Although recent studies reported that EZ-ALBI score had acceptable predictive power across all stages of HCC, only 23.3% of patients treated with TACE were included in the original cohort and the authors did not specifically explore the role of EZ-ALBI score in patients with intermediate-stage HCC [15]. Further, only 27.0% of patients undergoing TACE were enrolled in the Taiwanese validation set and the study reported a median OS of less than 25 months for patients treated with non-curative treatments, which comprised not only TACE but also systemic treatment and best supportive care [16]. With a small proportion of patients treated with TACE in previous studies, it could not make a firm conclusion for the prognostic performance of EZ-ALBI in patients with intermediate-stage HCC, which usually encompasses a highly heterogeneous population. Moreover, unlike the original Japanese cohort, which mainly comprised of patients with HCV infection (58.6%) [15], the patients in our study had HBV infection as the majority of liver disease. Data from a large cancer registry demonstrated more favorable survival in patients with HBV-associated HCC than in those with other causes of liver diseases [30]. Thus, a direct comparison of our cohort with the original study should be interpreted with caution.

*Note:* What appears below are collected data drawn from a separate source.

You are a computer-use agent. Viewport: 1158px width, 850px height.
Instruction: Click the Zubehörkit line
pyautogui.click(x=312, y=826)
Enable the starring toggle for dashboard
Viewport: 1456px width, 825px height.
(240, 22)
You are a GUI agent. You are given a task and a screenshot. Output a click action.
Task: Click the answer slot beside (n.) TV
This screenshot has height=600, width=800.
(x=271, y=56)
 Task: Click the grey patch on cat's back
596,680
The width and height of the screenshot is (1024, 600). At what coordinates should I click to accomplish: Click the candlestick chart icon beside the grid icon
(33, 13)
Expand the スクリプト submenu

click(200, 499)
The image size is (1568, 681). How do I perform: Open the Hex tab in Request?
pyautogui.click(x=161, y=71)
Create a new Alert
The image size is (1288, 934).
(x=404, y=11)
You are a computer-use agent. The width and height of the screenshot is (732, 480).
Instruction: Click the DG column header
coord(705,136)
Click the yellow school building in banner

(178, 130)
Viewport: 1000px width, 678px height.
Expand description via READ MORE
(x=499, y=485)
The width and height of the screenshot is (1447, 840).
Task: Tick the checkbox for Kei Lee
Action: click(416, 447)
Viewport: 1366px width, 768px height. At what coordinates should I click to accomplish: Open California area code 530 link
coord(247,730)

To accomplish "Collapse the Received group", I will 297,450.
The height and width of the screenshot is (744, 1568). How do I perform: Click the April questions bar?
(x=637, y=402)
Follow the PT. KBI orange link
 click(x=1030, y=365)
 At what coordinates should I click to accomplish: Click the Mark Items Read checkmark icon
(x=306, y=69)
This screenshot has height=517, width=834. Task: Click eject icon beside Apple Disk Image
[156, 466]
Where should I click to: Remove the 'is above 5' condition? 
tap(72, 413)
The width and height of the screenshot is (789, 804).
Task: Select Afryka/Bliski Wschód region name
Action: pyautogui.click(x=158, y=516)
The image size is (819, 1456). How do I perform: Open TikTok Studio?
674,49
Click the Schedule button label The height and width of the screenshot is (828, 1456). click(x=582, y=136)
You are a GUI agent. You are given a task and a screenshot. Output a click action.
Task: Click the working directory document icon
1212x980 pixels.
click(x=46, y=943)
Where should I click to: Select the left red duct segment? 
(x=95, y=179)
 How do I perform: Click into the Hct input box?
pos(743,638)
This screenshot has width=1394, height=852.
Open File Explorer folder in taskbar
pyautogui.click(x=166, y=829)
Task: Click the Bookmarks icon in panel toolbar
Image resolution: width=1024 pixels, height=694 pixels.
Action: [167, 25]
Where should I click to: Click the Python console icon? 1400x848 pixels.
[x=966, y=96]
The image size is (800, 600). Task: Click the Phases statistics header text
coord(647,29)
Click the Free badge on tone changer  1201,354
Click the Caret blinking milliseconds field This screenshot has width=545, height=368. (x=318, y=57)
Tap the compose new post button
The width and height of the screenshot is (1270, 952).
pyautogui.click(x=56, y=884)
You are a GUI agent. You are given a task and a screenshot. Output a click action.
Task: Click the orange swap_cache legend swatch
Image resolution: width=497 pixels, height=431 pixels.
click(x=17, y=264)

To our knowledge, this is the first study to externally validate the EZ-ALBI score in patients treated with TACE. We confirmed that EZ-ALBI is a useful tool for stratifying patients with intermediate-stage HCC who undergo TACE. Our findings emphasize the important role of liver function assessment and optimal patient selection to maximize efficacy in patients treated with locoregional therapy.

Our study has several limitations. First, as a retrospective observational study, the possibility of unobserved confounding including selection and other biases cannot be discounted. Second, assessment of other relevant information, such as treatment for viral hepatitis and current viral status, was limited, and these data could impact patient survival. Third, our study was conducted in a single tertiary referral center, which may limit its generalizability to other settings. Lastly, although we included all patients meeting eligibility criteria, only 166 were available for the analysis. Despite this, the study endpoints were not sparse, allowing us to assess relationships with outcomes, and compare between prognostic scores. Nevertheless, external validation of our study findings in other settings, and with larger patient samples will be important to confirm the robustness of our study results.

Conclusions

In conclusion, the EZ-ALBI score is an easy-to-calculate, reliable, and inexpensive stratifying biomarker of functional liver reserve, and a prognostic index for patients with intermediate-stage HCC treated with TACE. With its simplicity, EZ-ALBI may potentially replace the current complex prognostic scoring in real-life practice. Nevertheless, a large-scale prospective study to validate this novel score as a pre-TACE prognostic model to optimize patient benefits is warranted.